When we last spoke with anime auteur Mamoru Hosoda in 2018, we discussed his cinematic inspirations, interest in women and children as protagonists, and approach to growing attention from audiences and critics overseas. His newest film, Belle, is a return to the well of cyberspace fairytales he’s drawn from multiple times in his career, and in anticipation of its U.S. release we spoke with him again via interpreter to hit some more key questions on his creative process, visual motifs and philosophy in this latest project.
The Film Stage: Your earlier films had screenplays by other writers— such as Satoko Okudera—but your last three films have all been scripted by you. Do you find it more liberating to write your own scripts? Do you find directing animation is a significantly different process when you’re also coming up with the story from scratch?
Mamoru Hosoda: Regardless of how we write the screenplay, the storyboarding process is all done by me alone, so anything that’s in the screenplay––though I may work together with the writer to come up with it––will evolve as the movie goes through the process from plot to screenplay to storyboard. In some of my earlier works perhaps the producer thought it was safer to team me up with a writer, but as of our more recent projects I can work directly with the producers to go through any feedback and revision cycles that may be necessary. [Note: Hosoda is likely referring to his previous film projects for major animation studios Toei and Madhouse; as of 2011 he has been self-employed at Studio Chizu, which he co-founded with former Madhouse producer Yuichiro Saito.]
I think perhaps what I do doesn’t change that much with or without a writer––which isn’t to say that Okudera-san and I got into any kind of argument! We have a very positive working relationship, but I think it made more sense for our project to have a different setup on the more recent films. By the way, in the past films there have been instances where entire scenes in the screenplay may not even be used––it happens quite frequently!
Certain imagery seems to recur in nearly all of your films: human-animal hybrids, whales, white spaces filled with holographic data trees.
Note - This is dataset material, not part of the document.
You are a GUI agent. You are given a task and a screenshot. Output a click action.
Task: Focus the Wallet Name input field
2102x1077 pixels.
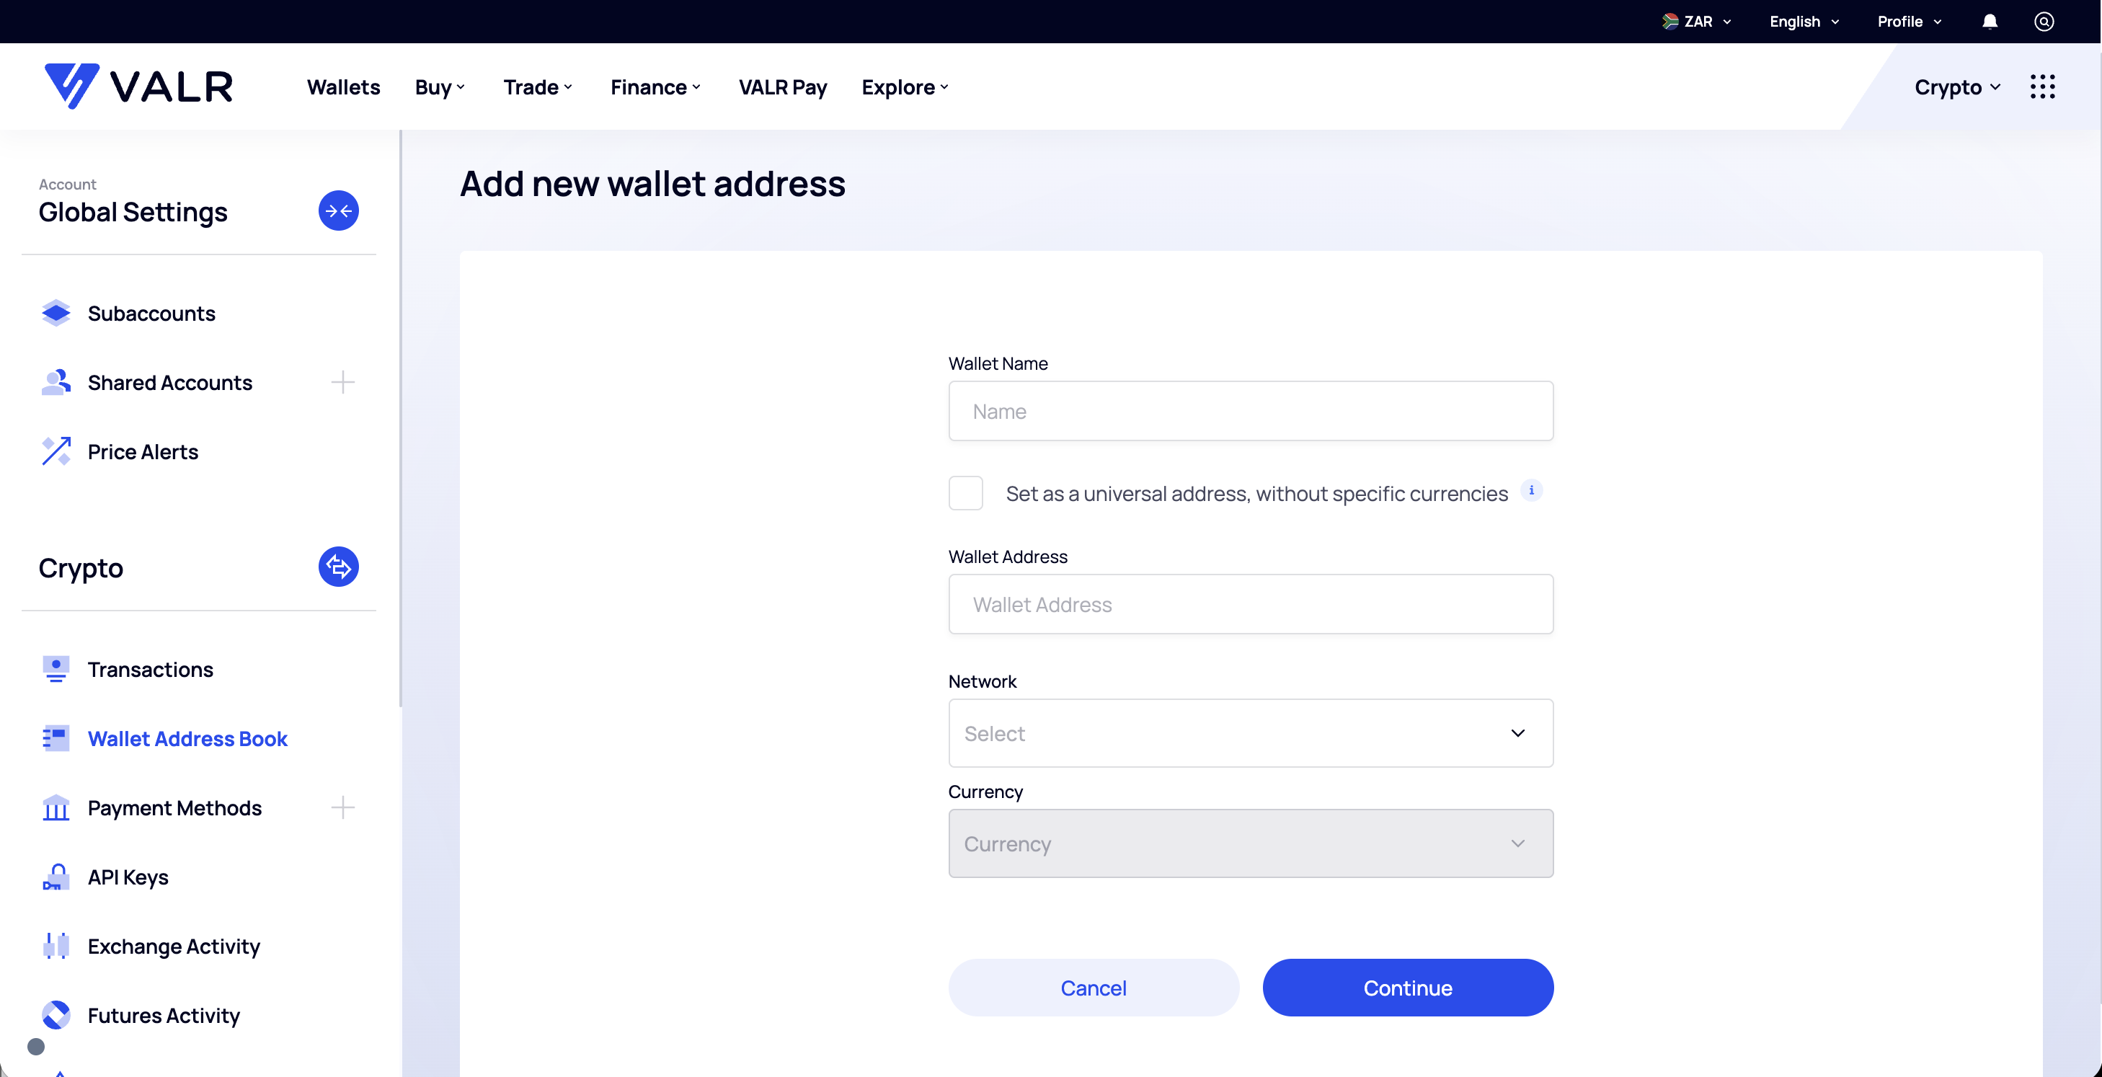pos(1250,411)
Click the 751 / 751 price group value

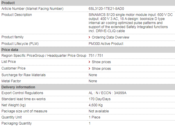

What do these images mean to you?
Certainly a lot of the different imagery that I use is not limited to any one movie or any one project. Over the course of multiple movies the range of expression grows in certain ways, and I like to tap into what I’ve done in the past. This digital world that I’ve created, for instance, I see very much evolving from Digimon to Summer Wars and finally to its appearance in Belle. When I’m creating these very bizarre worlds I try to combine different elements to almost extend the history of fine arts. One example is the outlines of the characters [Mimes outline around himself]: instead of using black, which is a very traditional animation technique, we went for sort of a burgundy-crimson type of color. This type of imagery dates back to classical Japanese art, where in a lot of Buddhist illustrations the divine figures would have a differently colored outline than the people in the same image––I want to say that dates back to the 11th or 12th century. So a lot of the imagery we use is kind of an extension of what has come before, whether it be in my own projects or the longer history of fine arts.
The use of social media and digital platforms over the last decade has become intensely politicized, with consequences spilling out into elections, social movements, even political violence. Any teenager using social-media platforms these days is unavoidably thrust into this environment. In Belle you depict a decentralized, anonymous Internet which seems to avoid any mention of politics or the people who control social networks in order to focus the drama on individual problems. Was this an intentional choice on your part, or just a natural consequence of the production process?
There are certainly multiple sides and reasons to how it visually manifests the way it did in the movie. One is, for example, with the Internet culture that exists right now––the fake news, the toxicity. It’s almost impossible to maintain a neutral ground in the political landscape. If you ask if [Belle’s] world of “U” is an extension of Facebook’s massive online world, I would say that that’s not the case––that’s not the world we’re trying to depict in Belle. I’d like to think, if there was a much more globally adopted and fairer type of world that can exist digitally, what would people do [with it]? I’m by no means trying to deny the current landscape of social media, but rather trying to jog people’s imagination as to what this world might look like.
Historically, I think people have had to transition from a much more suppressed state and gradually gain, step by step, slightly more freedom. I think we’re in the middle of a big shift right now: first was actual suppression, then more freedom, and now with the Internet I think we’re seeking a whole new level of freedom. So with this context as backdrop, you take the protagonist Suzu: mentally she’s suppressed, in many ways, and seeking a certain freedom. So on that theme I wanted to create a newer, idealized version of what a social media landscape may look like.
Belle plays in select IMAX theaters on January 12 and opens wide in theaters on January 14.